There are also people, my self included, who plug a destination into their GPS or smart phone and listen to a computerized voice tell them how to reach their destination. Sometimes it turns out those directions are not exactly optimized for the best travel time.
Once when my wife and I flew by float plane into the barrens of Newfoundland in the early eighties, knowing now to plot a course on a topographic map and follow it back to our rendezvous with the little Cessna kept us from either a long arduous hike or a very cold, lonely winter in the wilderness.
The media likes to worry those of us who live near the coast have built our homes on shifting sands which disappear in the next wind storm. While some of that goes on, there are plenty of people on the North Carolina coast who live in spots where the sand isn't shifting and the barrier islands are relatively stable.
However, there are always places along barrier islands where sand is being moved from one place to another. The Point on Emerald Isle is one of those places. It is where ocean currents meet river current in a swirling battle of land and water.
I first visited the Point in the early seventies. Then the only way to reach it was take a long drive down the beach in a four wheel drive vehicle. My uncle Austin and I did that for a day of fishing that will forever be memorable not for what we caught, but for where we caught it. We spent most of the day on the Point and saw no other person. Our biggest catch was a horseshoe crab.
Today the Point is much easier to reach, but it has become one of those few places where it is possible to escape the bounds of the modern world. While you can visit it on Google maps, what you see there or on your GPS or cell phone doesn't really match what is is actually there.
Aside from me showing you my recently created map of the Point or asking one of the local who often walk or fish the Point, you are actually on your own at the Point. It is a huge expanse of sand that just a few years ago wasn't there. It was only in 2008 when the access to the Point was repaired after having washed away. The water had actually taken away the dune at the end of the access ramp. Today there is over 1400 feet of sand to the nearest water by Bogue Inlet.

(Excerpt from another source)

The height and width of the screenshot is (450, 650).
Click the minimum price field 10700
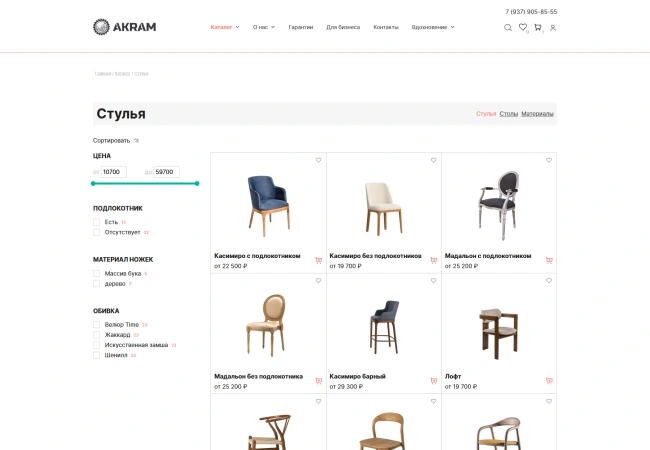(113, 172)
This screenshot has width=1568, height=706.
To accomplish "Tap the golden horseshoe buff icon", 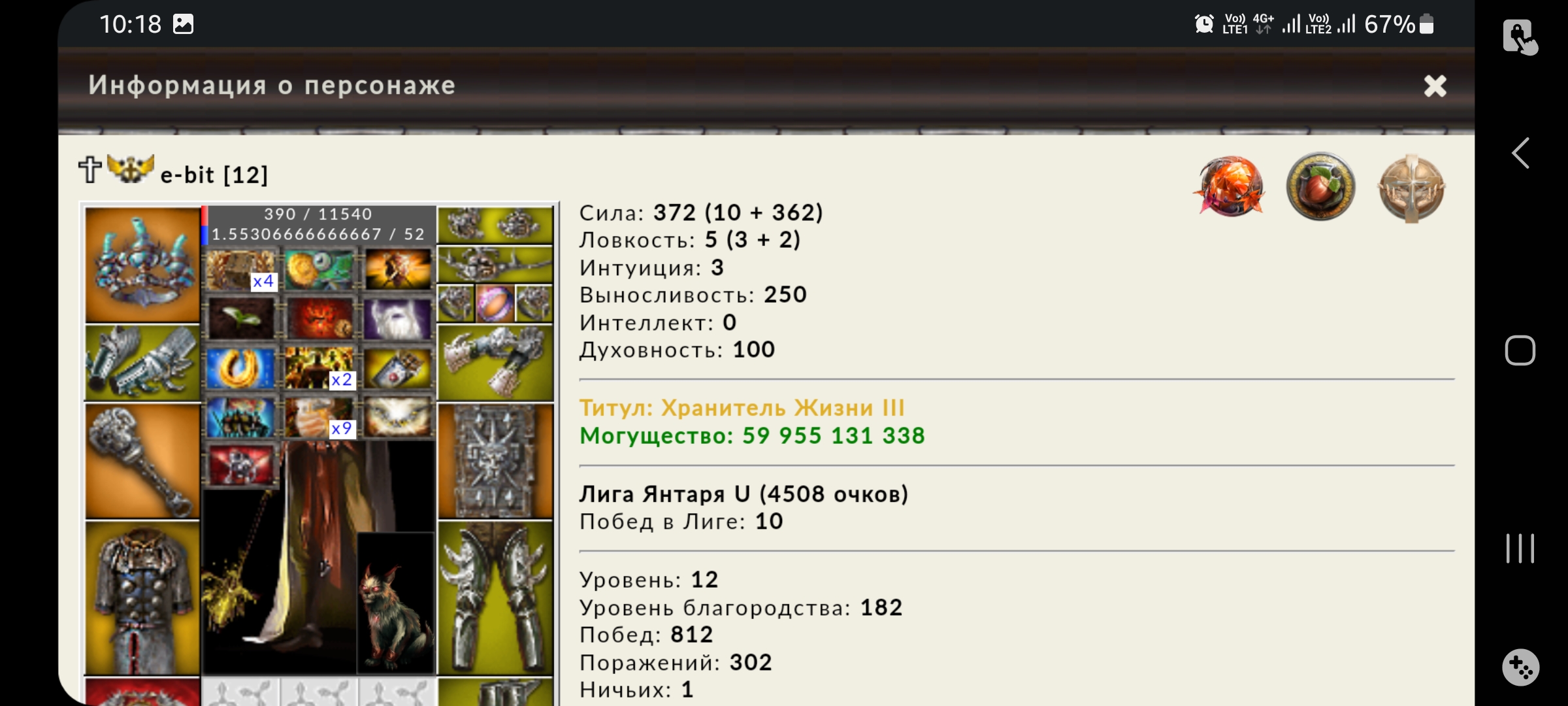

If you have a look at this picture taken in November 2007, you can get an idea of the magnitude of the change from then until March 5 when I took the picture at the top of the post. Last summer I was amazed to see people wading just yards from the boat channel at the Point.
So in a world that is increasing mapped, fenced, out of bounds, or inaccessible to most of us, the Point at Emerald Isle offers a rare opportunity to do some real exploring. I can tell you what it is like, but Mother Nature will make some changes each day. At a time when kids spend far too much of their time in front of computers, a walk on the Point can teach them that there is much to learn outside of a computer screen.
While marketers are trying to convince us that we need 3D televisions, I suggest visiting the original 3D experience, the out of doors. You might be surprised at how much everyone enjoys it. And if they start whining about missing their iPad or Playstation, it is probably time that you locked that stuff up for a year or two.
I will give you access to my Google map that was made on March 5, 2011. The red line is the track that I took, but it is just the outer boundary of the sand. What looks like water on the Google map is mostly sand, and some sand on the Google map is now water. The only way to really know what is there is to get some sand between your toes.
Even in 2011 still plenty of exploring at the Point in that huge expanse of sand mingled with the water of Bogue Inlet and the Atlantic Ocean. We are lucky to live in such place, and those who visit and take the time to explore will be richly rewarded.